Mesodinium rubrum (or Myrionecta rubra) is a species of ciliates. It constitutes a plankton community and is found throughout the year, most abundantly in spring and fall, in coastal areas. Although discovered in 1908, its scientific importance came to light in the late 1960s when it attracted scientists by the recurrent red coloration it caused by forming massive blooms, that cause red tides in the oceans.

Unlike typical protozoans, M. rubrum can make its own nutrition by photosynthesis. The unusual autotrophic property was discovered in 2006 when genetic sequencing revealed that the photosynthesising organelles, plastids, were derived from the ciliate's principal food, the autotrophic algae called cryptomonads (or cryptophytes). Cryptomonads contain endosymbiont red algae whose internal chloroplasts indirectly enable M. rubrum to photosynthesize using sunlight. Interestingly, the red algae’s chloroplasts themselves evolved via another layer of endosymbiosis, with cyanobacteria. The ciliate is thus both autotrophic and heterotrophic at the same time. This also indicates that it is an example of multiple-stage endosymbiosis in the form of kleptoplasty. Moreover, these “stolen” plastids can be further transferred to additional hosts, as seen in the case of predation of M. rubrum by dinoflagellate planktons of the genus Dinophysis.
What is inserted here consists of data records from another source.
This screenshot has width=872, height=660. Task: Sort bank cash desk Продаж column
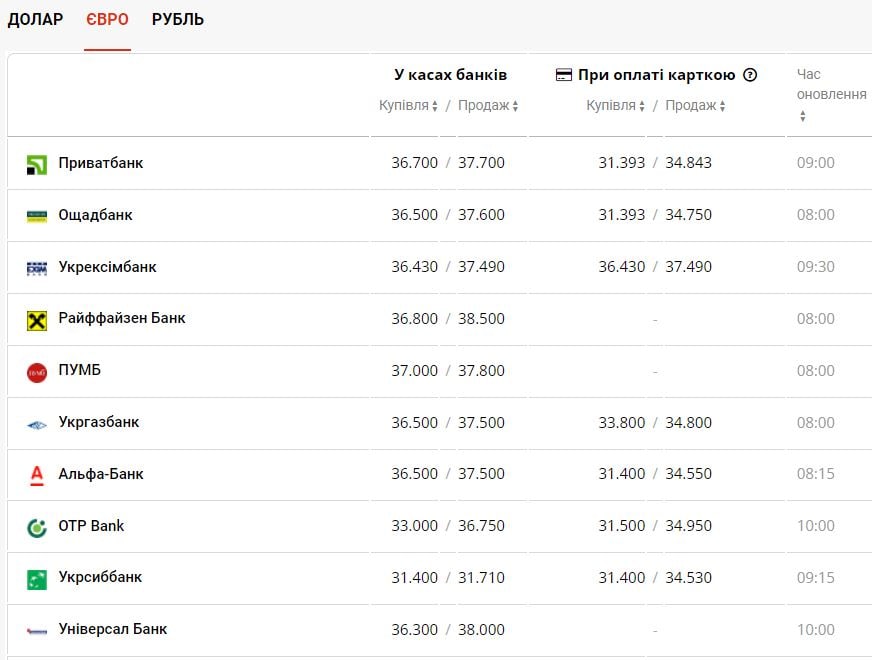pyautogui.click(x=488, y=106)
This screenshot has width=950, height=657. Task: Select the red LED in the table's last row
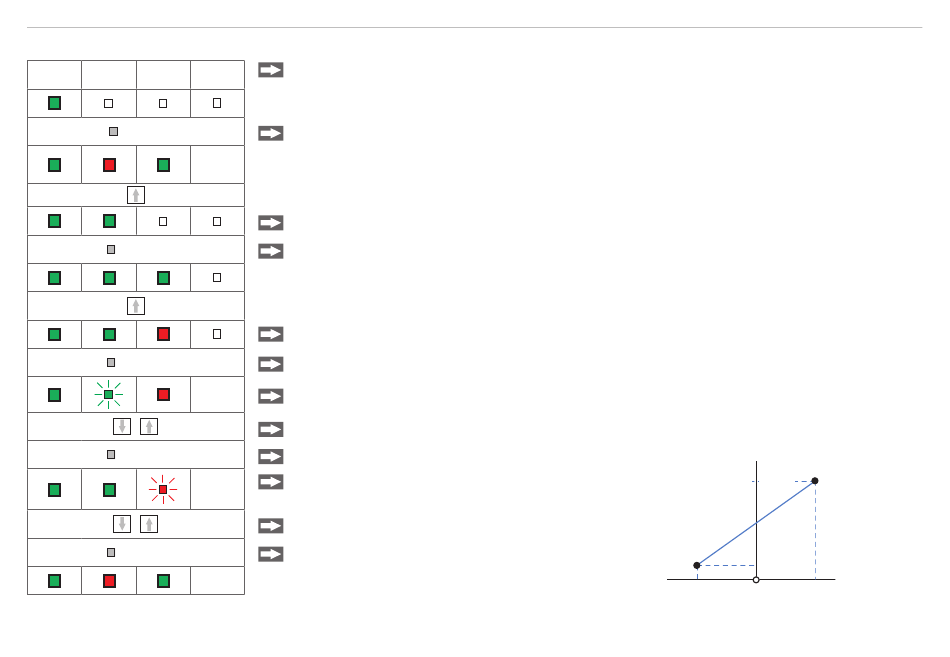[x=109, y=581]
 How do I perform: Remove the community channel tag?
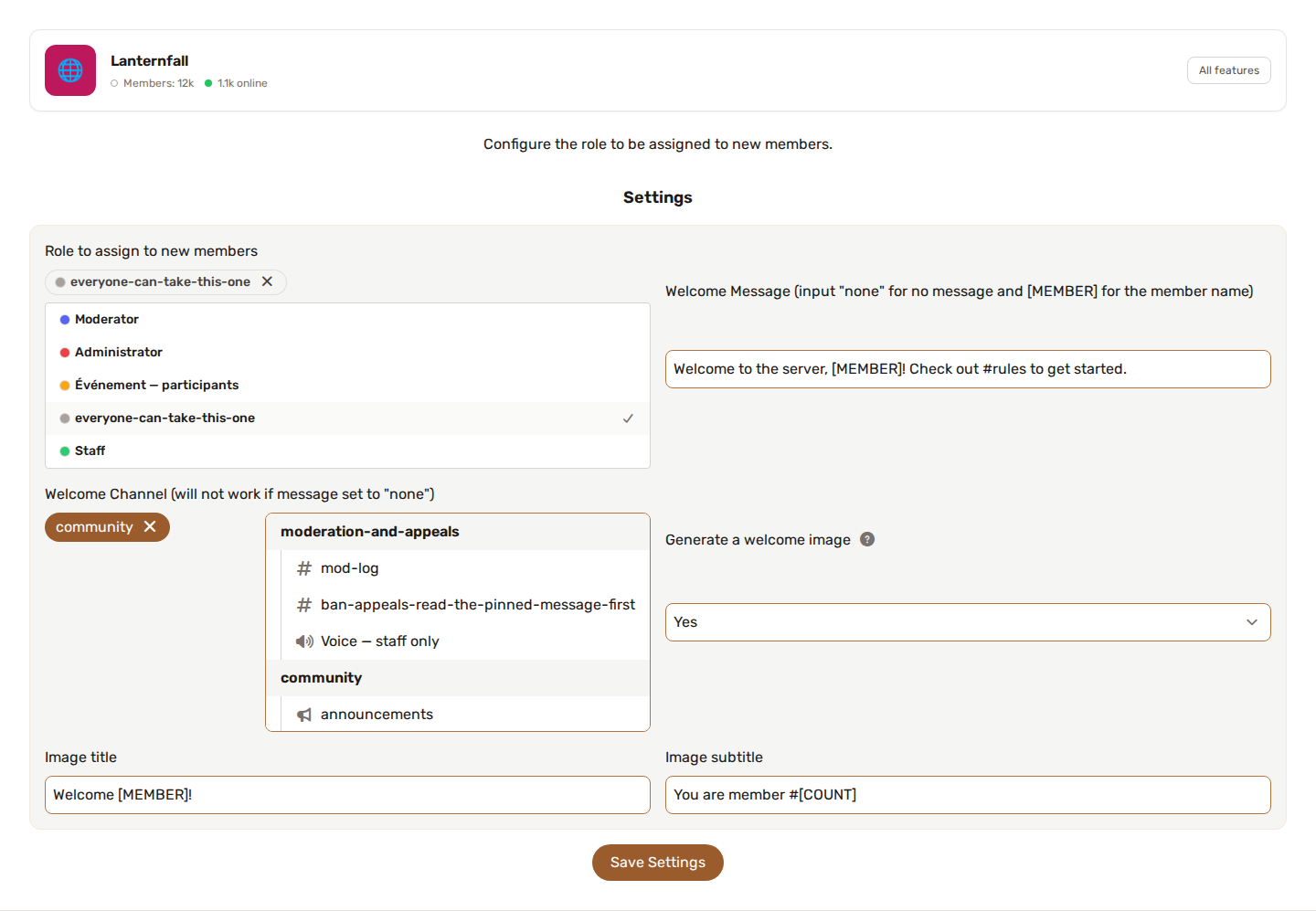pyautogui.click(x=150, y=526)
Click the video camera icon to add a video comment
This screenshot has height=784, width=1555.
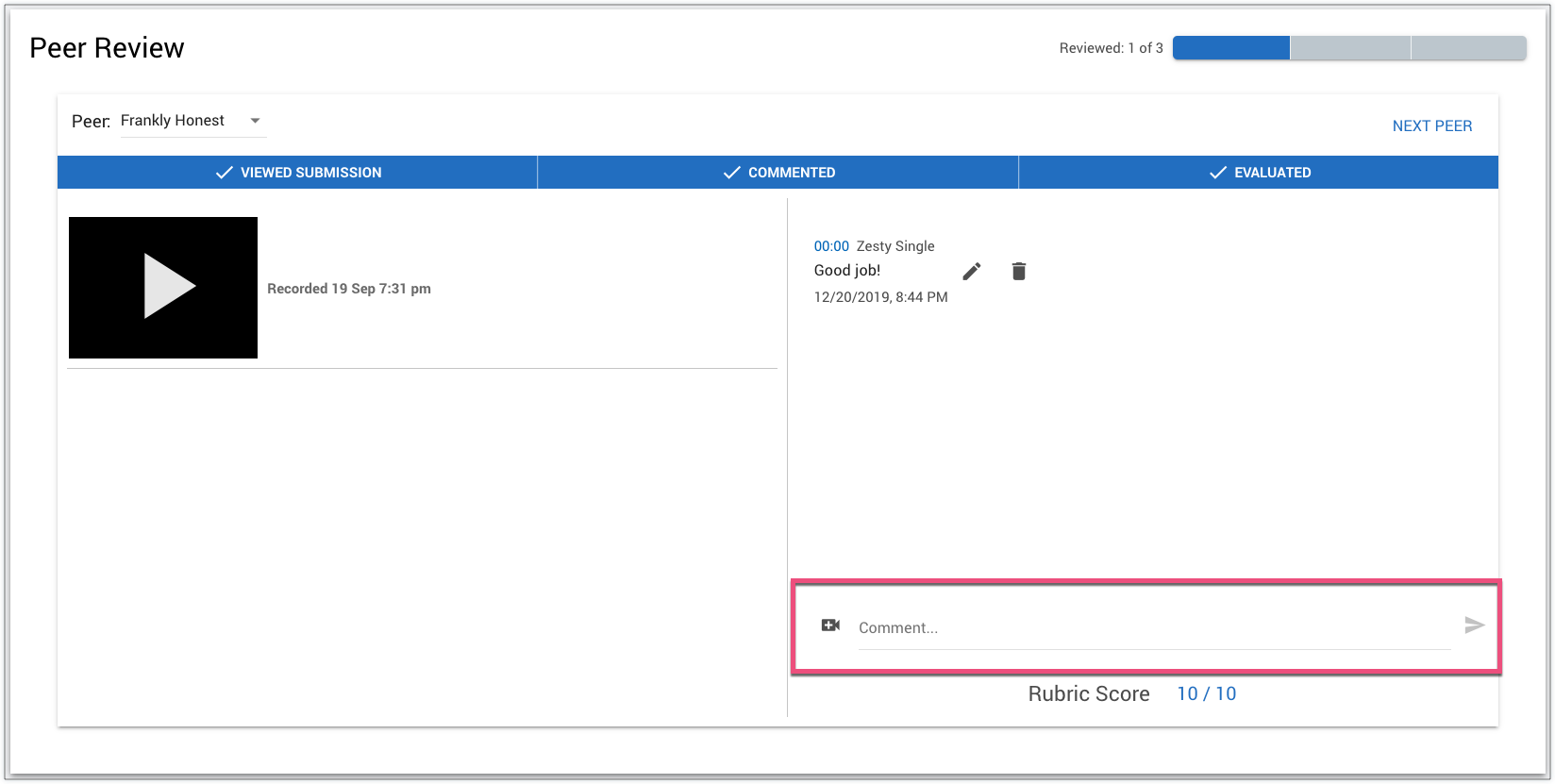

In 2009, a new species of Gram-negative bacteria called Maritalea myrionectae was discovered from a cell culture of M. rubrum.

== Description ==
M. rubrum is a free-living marine ciliate. It is reddish in colour and forms dark-red mass during blooming. Its body is almost spherical, looking like a miniature sunflower with its radiating hair-like cilia on its body surface. It measures up to 100 μm in length and 75 μm in width. The body is superficially divided into two lobes due to formation of a constriction at the centre. The constriction gives rise to a larger anterior lobe and a smaller posterior lobe. The cilia arise from the constriction. Using the cilia it can jump about 10-20 times its body length in one movement. Its nucleus is prominently situated at the centre, and is surrounded by organelles mostly derived from algae. For example, its cytoplasm contains numerous plastids, mitochondria and other nuclei. These organelles are properly separated such that the mitochondria are fully enclosed in a vacuole membrane and two endoplasmic reticulum membranes of the ciliate. This indicates that the ciliate is primarily a heterotroph, but after acquiring algal plastid, it transforms into an autotroph.

=== The endosymbiont ===
Genetic analysis showed that in the American coastal areas, the primary food of M. rubrum is the algae most closely related to the free-living Geminigera cryophila. But in Japanese coasts, the major algal species is Teleaulax amphioxeia. When these plastid-containing algae are ingested by the ciliate, they are not digested. The plastids remain functional and provide nutrition to the ciliate by photosynthesis. In order for the plastids to be normally active, they still require enzymes, which are synthesised by the sequestered algal nuclei. The single nucleus can survive and remain genetically active up to 30 days in the cytoplasm of the ciliate. As the retention time of the prey nuclei is short, an average M. rubrum cell may contain eight algal plastids per single prey nucleus and the nuclei need to be replaced by continuous feeding on fresh algae. Thus, the algal organelles are not permanently integrated.